Para os manifestantes que as autoridades consideram ter violado os regulamentos, são aplicadas “sanções desproporcionadas e excessivamente rígidas”. Ao longo dos anos, a lei tem expandido significativamente o número de infracções: no início de 2021, estavam previstos 17 tipos de violações da Lei sobre Reuniões.

Repetidas infracções da lei podem resultar numa pena de prisão até cinco anos, segunda uma medida implementada em 2014 sobre a responsabilidade criminal. As multas aumentaram de dois mil rublos (51 euros) em 2012 para 300 mil (3400 euros) em 2021. E como possível penalização para 12 das 17 infracções foi introduzida a detenção administrativa até 30 dias.
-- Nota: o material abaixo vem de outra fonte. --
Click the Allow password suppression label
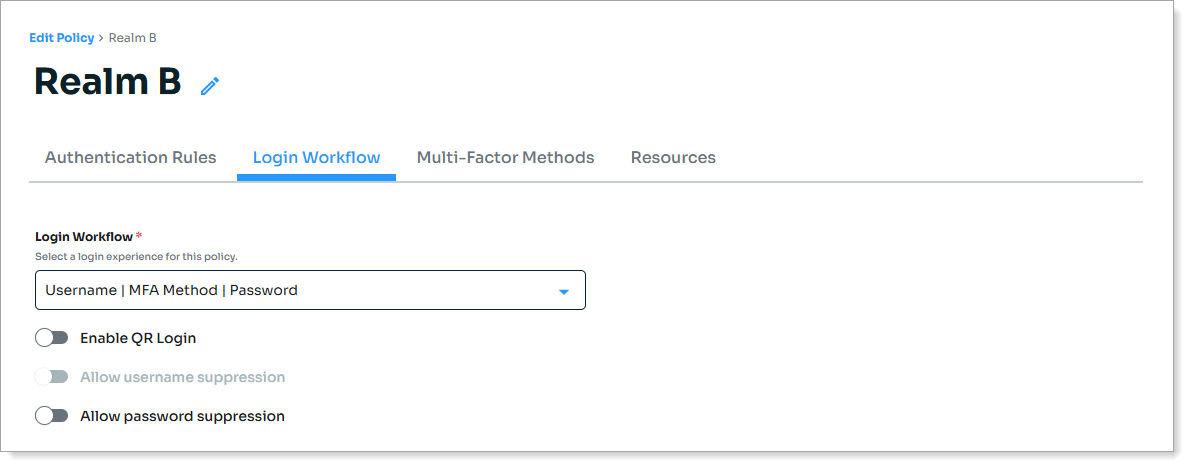1189x467 pixels. pos(182,416)
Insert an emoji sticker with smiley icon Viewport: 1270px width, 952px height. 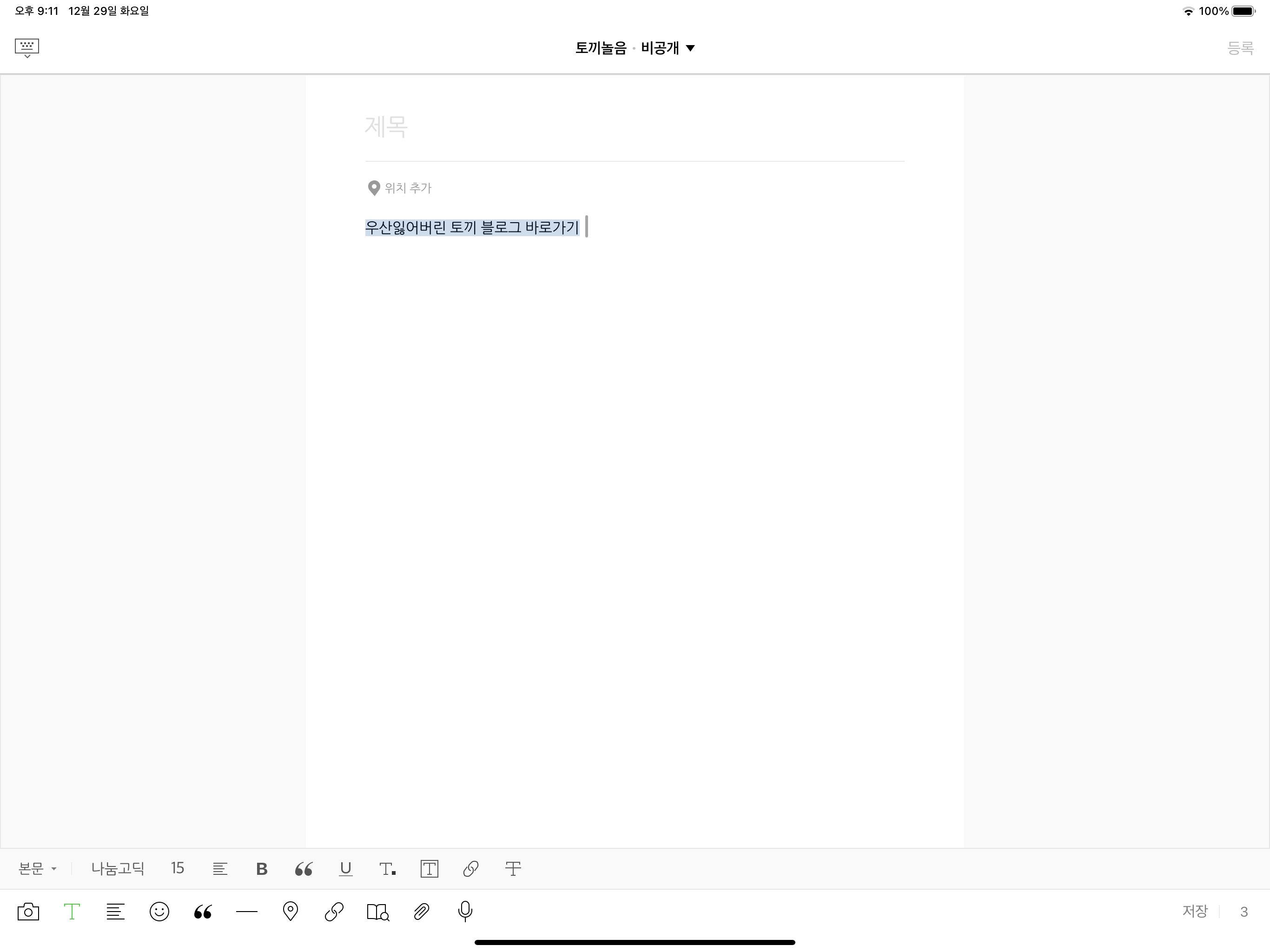coord(159,912)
“Além de serem criminalizados por exercer o seu direito a protestar pacificamente”, os manifestantes detidos “são submetidos a julgamentos injustos, quase paródicos” e parciais – alguns levam apenas cinco minutos –, sem a convocação de “testemunhas principais” e sendo os relatos policiais aceites “indiscutivelmente”, descreve Oleg Kozlovsky.

O documento da Amnistia Internacional refere ainda que a pandemia deu um novo impulso às autoridades “para restringir os direitos humanos, particularmente o direito à liberdade de reunião pacífica”, para além de “introduzir proibições desproporcionadas e reprimir” os envolvidos nos protestos.